TEXT BLOCK:
* start *

Wednesday, December 30, 2009

dancer in the dark

over the holidays, my yin and i watched Dancer in the Dark while staying at her mother's house. for me, it was a night of vicarious nostalgia - sleeping in her old room, watching movies on a VCR, and eating cheese pizza from the neighborhood parlor of her childhood.

but this is beside the point.

the point is that i watched van Trier's Dogville a number of years ago, during a hazy return to my own (approximate) hometown. i remember being disturbed even through the anesthesia, and i wondered if Björk's star persona would overpower the film -

thankfully this was not the case.

in fact her presence only augmented the films affect, contributing an extratextual surreality to the already absurd juxtaposition of musical numbers with morose narrative tone. topping it off was the use of hand-held digital cameras, which washed out the whole film to create a powerfully bleak visual aesthetic.

i felt as if the monotony and sunlessness of Selma's impending blindness were my own, and the lack of color left tears in my yin's eyes as she spoke:

"it makes me cry every time i see it... i forget."

* end *

DATA LINES:
* start *

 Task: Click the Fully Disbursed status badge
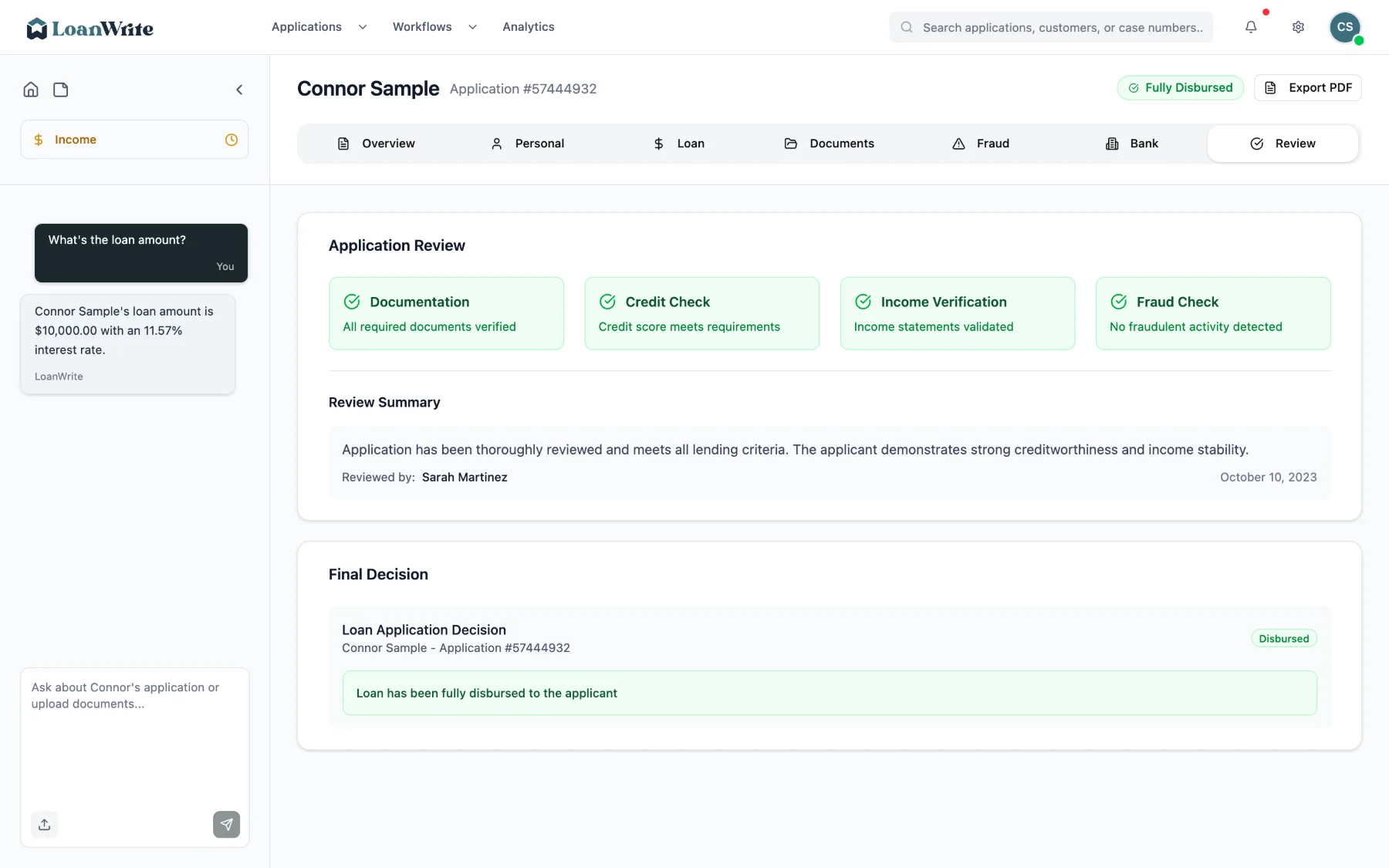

* end *
* start *

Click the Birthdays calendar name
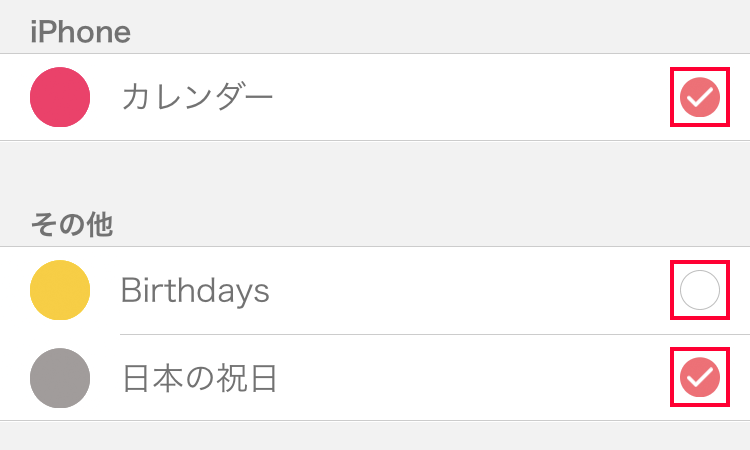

* end *
* start *

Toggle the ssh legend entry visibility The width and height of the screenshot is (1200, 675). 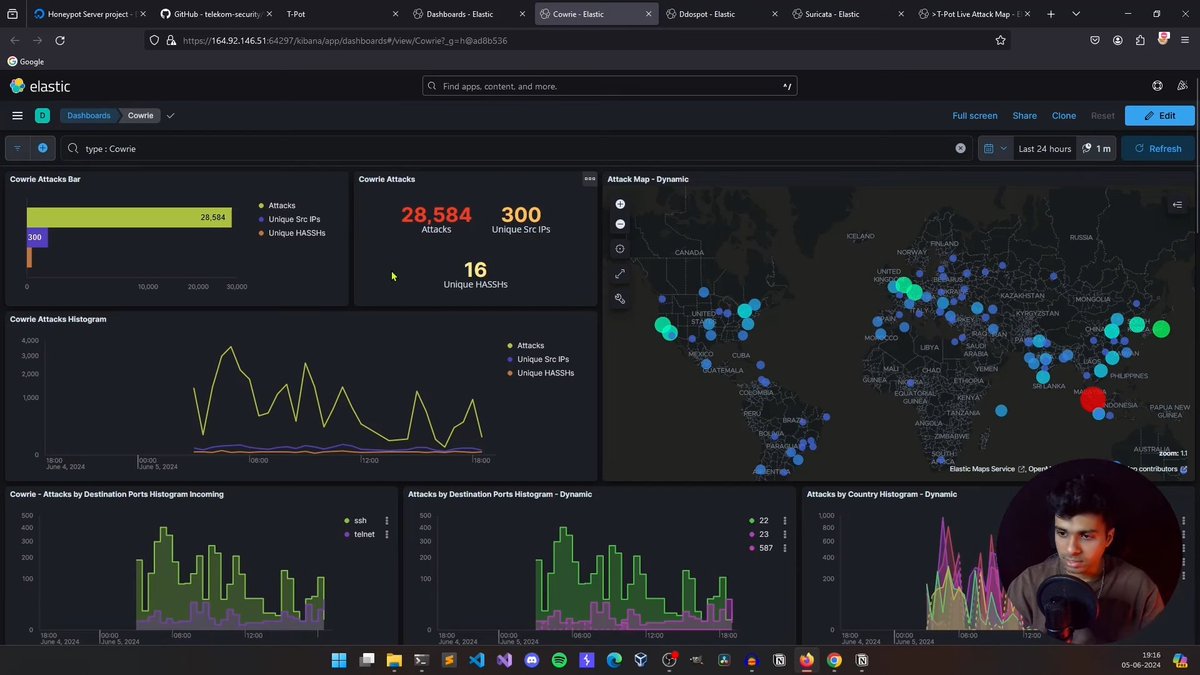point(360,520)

* end *

WRITTEN INSTRUCTION: Extract the passage of the blog post about Dancer in the Dark above, between "over the holidays, my" and "bleak visual aesthetic.", inclusive.

TASK OUTPUT:
over the holidays, my yin and i watched Dancer in the Dark while staying at her mother's house. for me, it was a night of vicarious nostalgia - sleeping in her old room, watching movies on a VCR, and eating cheese pizza from the neighborhood parlor of her childhood.

but this is beside the point.

the point is that i watched van Trier's Dogville a number of years ago, during a hazy return to my own (approximate) hometown. i remember being disturbed even through the anesthesia, and i wondered if Björk's star persona would overpower the film -

thankfully this was not the case.

in fact her presence only augmented the films affect, contributing an extratextual surreality to the already absurd juxtaposition of musical numbers with morose narrative tone. topping it off was the use of hand-held digital cameras, which washed out the whole film to create a powerfully bleak visual aesthetic.